** begin EXTRACTED TEXT **

[Biojava-l] Evolutionary distances
Andy Yates
ayates at ebi.ac.uk
Wed Oct 24 13:49:38 UTC 2007
Beat me to it :)
Andy
Mark Schreiber wrote:
> It appears it is as simple as:
>
> Runtime.getRuntime().availableProcessors();
>
> - Mark
>
> On 10/24/07, Mark Schreiber <markjschreiber at gmail.com> wrote:
>> I'm not aware of a way to determine the number of CPU's within a
>> program although possibly it is one the the environment variables
>> available from System.
>>
>> Even if it can't be determined there could be a method argument to
>> specify the number of threads to spawn.
>>
>> - Mark
>>
>> On 10/24/07, Richard Holland <holland at ebi.ac.uk> wrote:
>>> -----BEGIN PGP SIGNED MESSAGE-----
>>> Hash: SHA1
>>>
>>> This particular code could easily be parallelised - given N threads, you
>>> can simply divide the input into N chunks and get each thread to process
>>> 1/Nth of the input. You then combine the output of each thread to do the
>>> final calculation.
>>>
>>> But, it'd be bad practice to always fork a predetermined N threads for a
>>> given task. It'd be much better to somehow be able to ask 'how parallel
>>> can I make this?' at runtime by checking system resources, or maybe get
>>> the parallel-savvy user to set an optional BioJava-wide parallelisation
>>> hint. N could then be determined and the task divided appropriately.
>>>
>>> cheers,
>>> Richard
>>>
>>> Mark Schreiber wrote:
>>>> Another important consideration after optimization is can the task be
>>>> multithreaded? Almost all modern computers have at least 2 cores. So
>>>> if the algorithm can be parallelized you will get some performance
>>>> bonus on most machines.
>>>>
>>>> Modern JVM's will automagically try to use idle CPU's to execute new
>>>> threads spawned by the programmer.
>>>>
>>>> - Mark
>>>>
>>>> On 10/24/07, Andy Yates <ayates at ebi.ac.uk> wrote:
>>>>> Yes a very good point & one I was going to make before hand but forgot :)

** end EXTRACTED TEXT **
** begin GIVEN DATA **

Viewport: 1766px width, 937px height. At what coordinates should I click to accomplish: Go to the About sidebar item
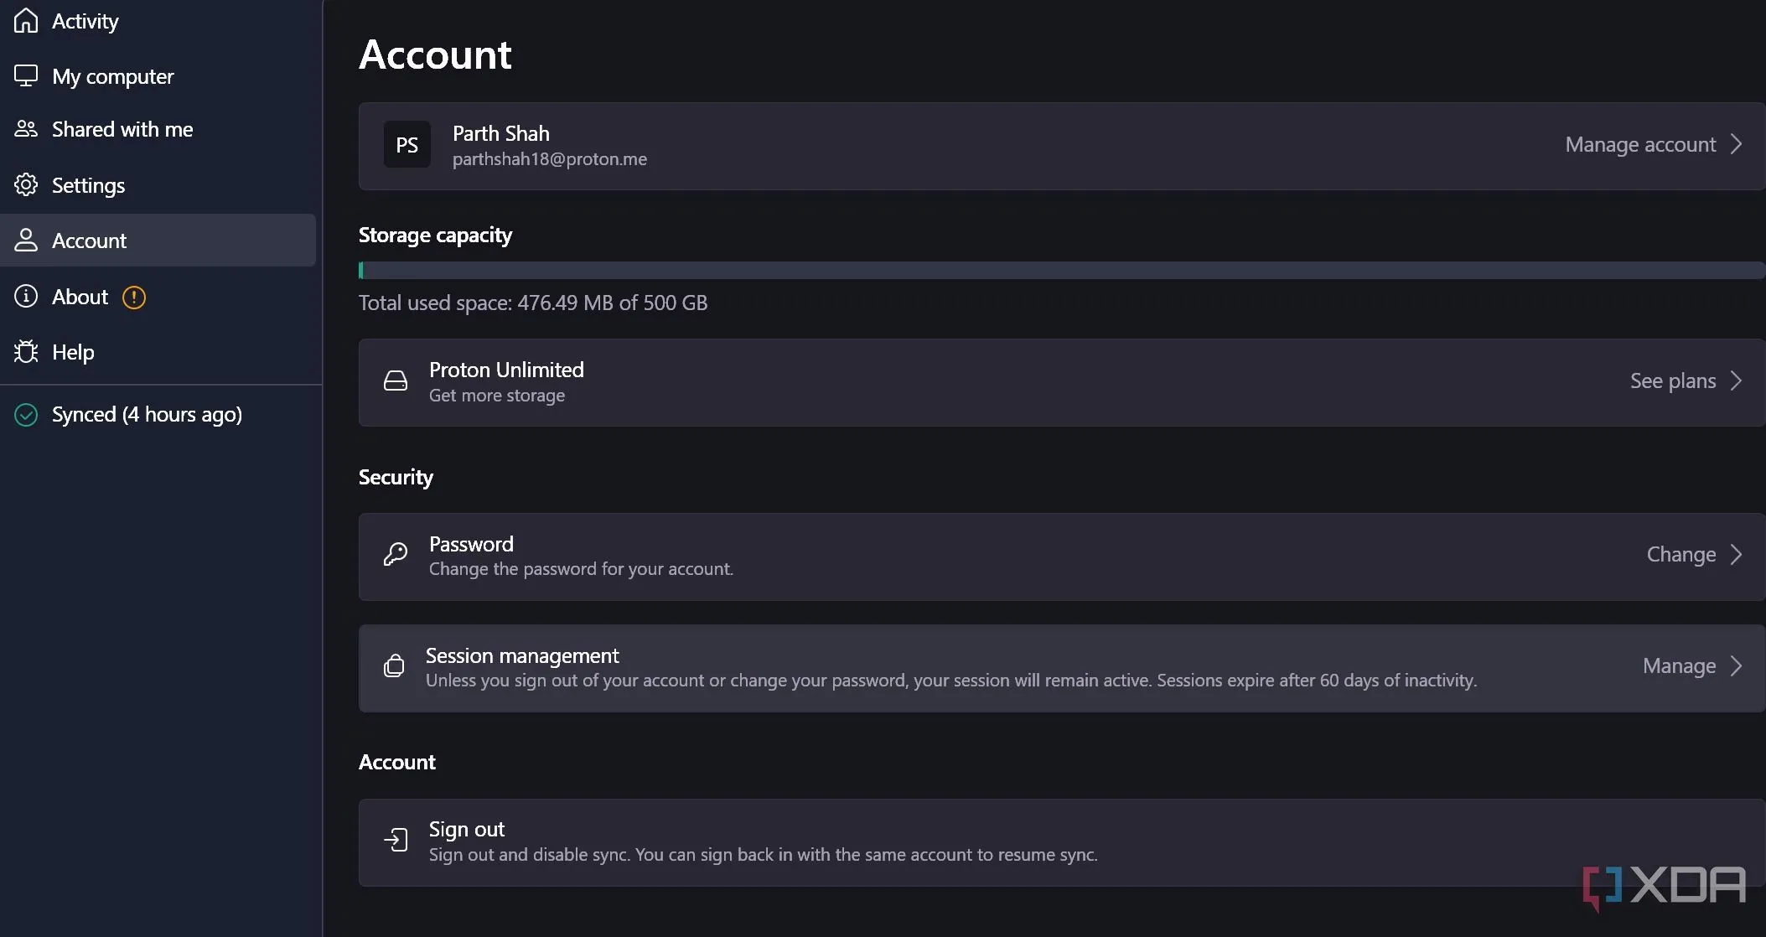(x=80, y=297)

** end GIVEN DATA **

Answer these from the Biojava-l thread:
(a) What call does Mark Schreiber say returns the number of processors?
(b) Given N threads, how does Richard Holland propose splitting the input?
(c) How many cores does Mark Schreiber say almost all modern computers have?

(a) Runtime.getRuntime().availableProcessors();
(b) Divide the input into N chunks so each thread processes 1/Nth of it, then combine each thread's output to do the final calculation.
(c) At least 2.